Résumez en deux phrases le texte sur la manifestation du 1er juillet à Hongkong.

◆ Passage fourni ◆
===

Le 1er juillet dernier à Hongkong, jour de la manifestation contre le projet de loi anti-subversion, Mgr Joseph Zen Ze-kiun, évêque du diocèse de Hongkong, a présidé une assemblée de prières au parc de la reine Victoria avant de s’éclipser et d’aller prier dans une église proche, laissant les manifestants entamer leur marche vers le quartier de Central, cœur du pouvoir politique et financier de Hongkong. L’ampleur de la manifestation – qui a rassemblé près de 500 000 personnes – a provoqué un séisme politique à Hongkong. Ne réagissant pas dans un premier temps et affirmant que sa volonté de présenter le projet de loi contesté devant le Legco était intacte, le gouvernement, après la défection de membres du Parti libéral, a finalement annoncé qu’il retirait sine die son texte. Depuis plusieurs mois, Mgr Zen s’était placé à la pointe de la contestation contre ce texte, jugé liberticide.
A l’appel des responsables chrétiens de Hongkong, environ 10 000 chrétiens, en majorité catholiques, s’étaient rassemblés, le 1er juillet, au parc Victoria pour prier, avant que la manifestation ne s’ébranle. Ils y avaient été invités par Mgr Zen et par le pasteur Eric So Shing-yit, secrétaire général du Conseil chrétien de Hongkong, structure protestante. « Nous avons été forcés à manifester parce que notre point de vue a été ignoré. Nous voulons être vrais face à notre conscience et pouvoir regarder en face la prochaine génération [de Hongkongais] », a notamment déclaré Mgr Zen devant la foule de chrétiens. Comme en réponse à certains de ses critiques, dans ou en-dehors de l’Eglise, qui estiment que l’évêque de Hongkong s’expose trop sur la place publique, Mgr Zen a ajouté : « Si nous constatons que des injustices se produisent, nous devons exprimer notre colère. » Le pasteur Eric So, quant à lui, a affirmé que les chrétiens avaient le devoir d’apporter la liberté et la justice aux gens de façon à édifier le Royaume de Dieu sur terre. Une fois la session de prières achevée, Mgr Zen a choisi de ne pas se mêler aux manifestants et de se retirer dans une église proche du parc Victoria pour y prier.

===

[Enregistrements de repérage d'éléments]
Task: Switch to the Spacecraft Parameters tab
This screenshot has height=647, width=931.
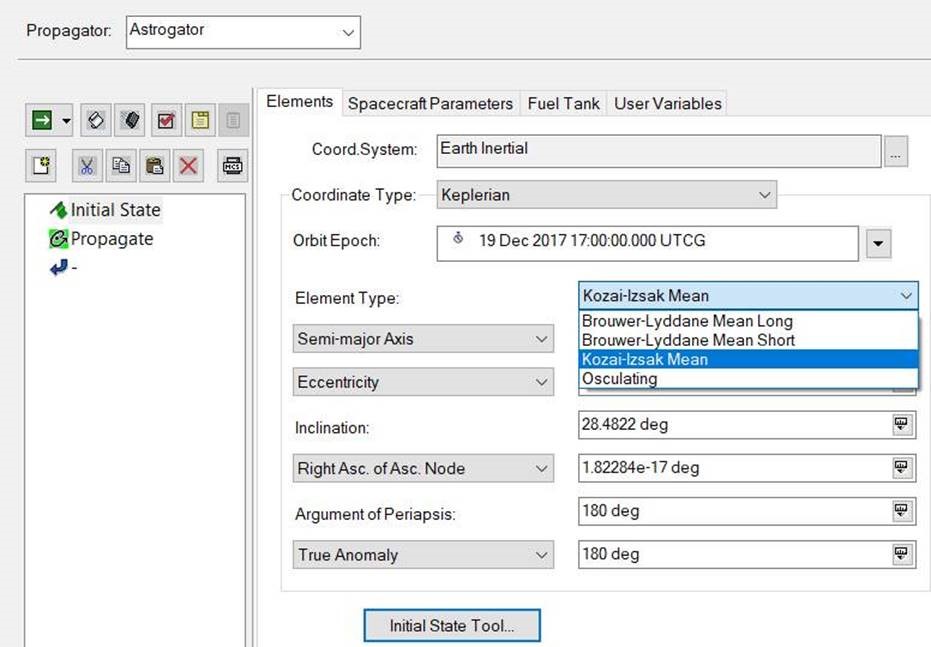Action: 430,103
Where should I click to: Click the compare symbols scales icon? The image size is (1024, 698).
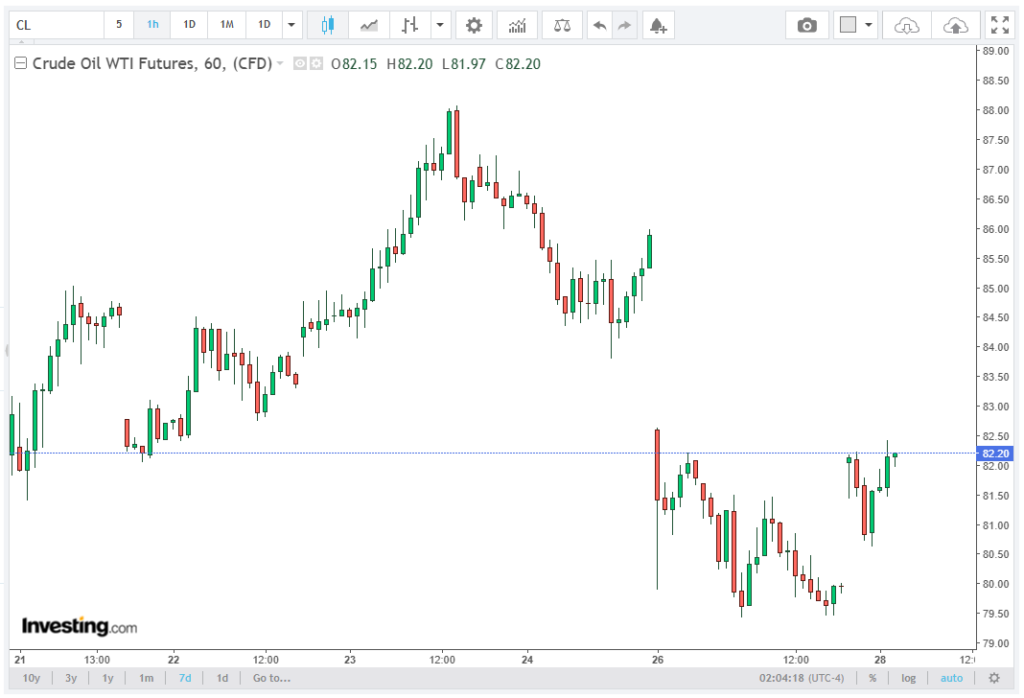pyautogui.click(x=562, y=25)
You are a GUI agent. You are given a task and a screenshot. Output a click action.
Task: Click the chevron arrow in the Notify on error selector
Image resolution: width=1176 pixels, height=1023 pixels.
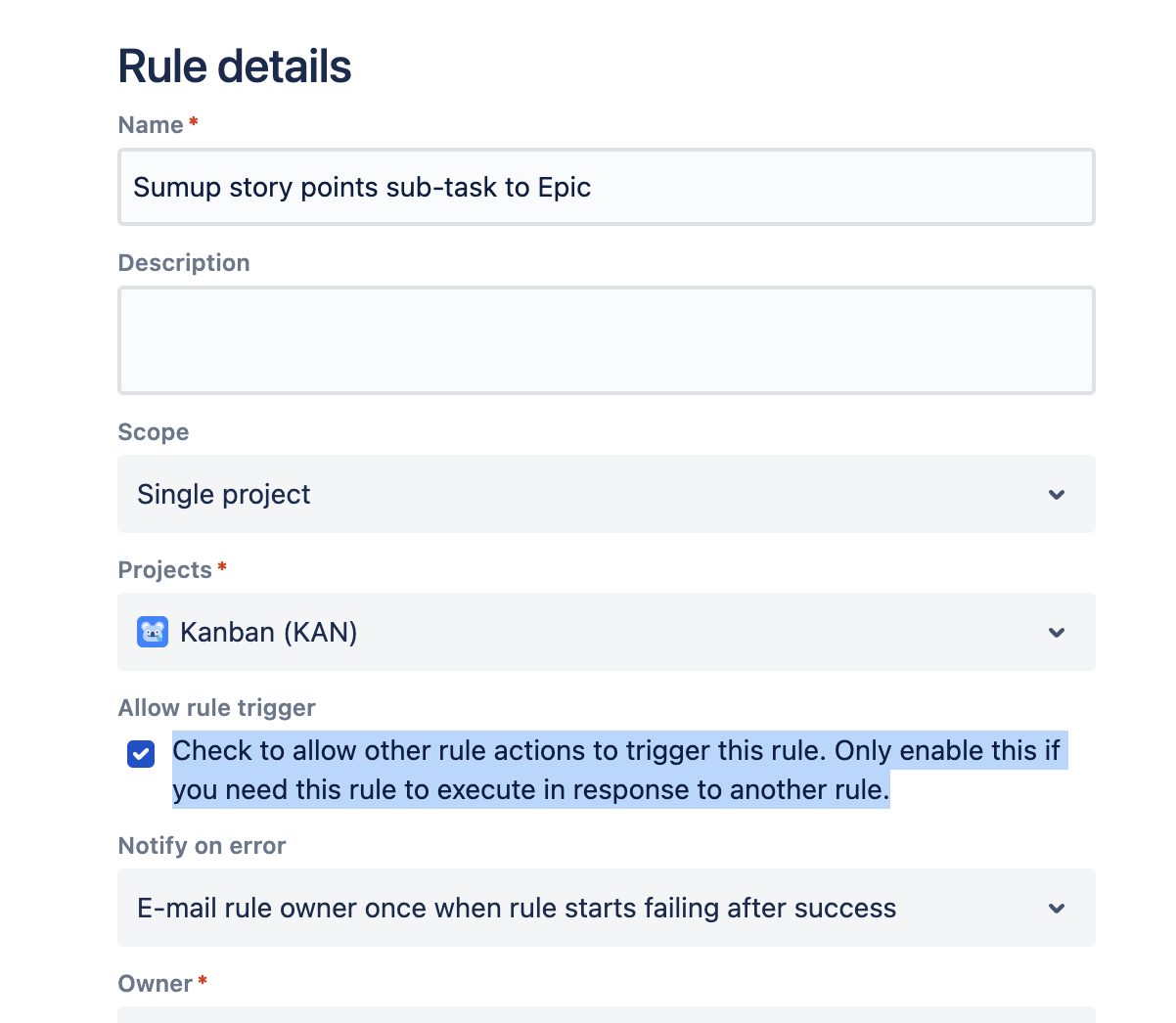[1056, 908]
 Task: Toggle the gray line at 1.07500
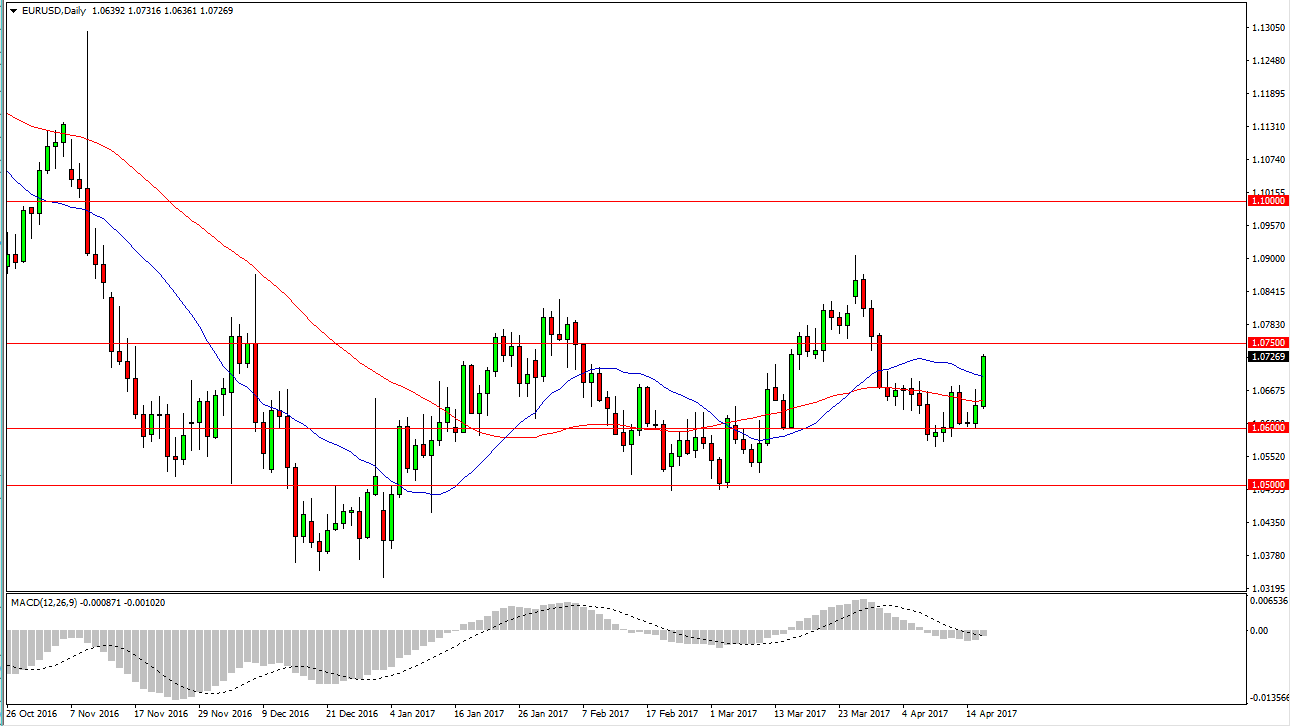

===

◆ Résultat obtenu ◆
Le 1er juillet à Hongkong, près de 500 000 personnes ont manifesté contre le projet de loi anti-subversion, après une assemblée de prières d'environ 10 000 chrétiens au parc Victoria présidée par Mgr Joseph Zen, qui s'est ensuite retiré pour prier dans une église proche au lieu de se joindre aux manifestants. L'ampleur de la manifestation a provoqué un séisme politique, et le gouvernement, après la défection de membres du Parti libéral, a finalement annoncé qu'il retirait sine die son texte.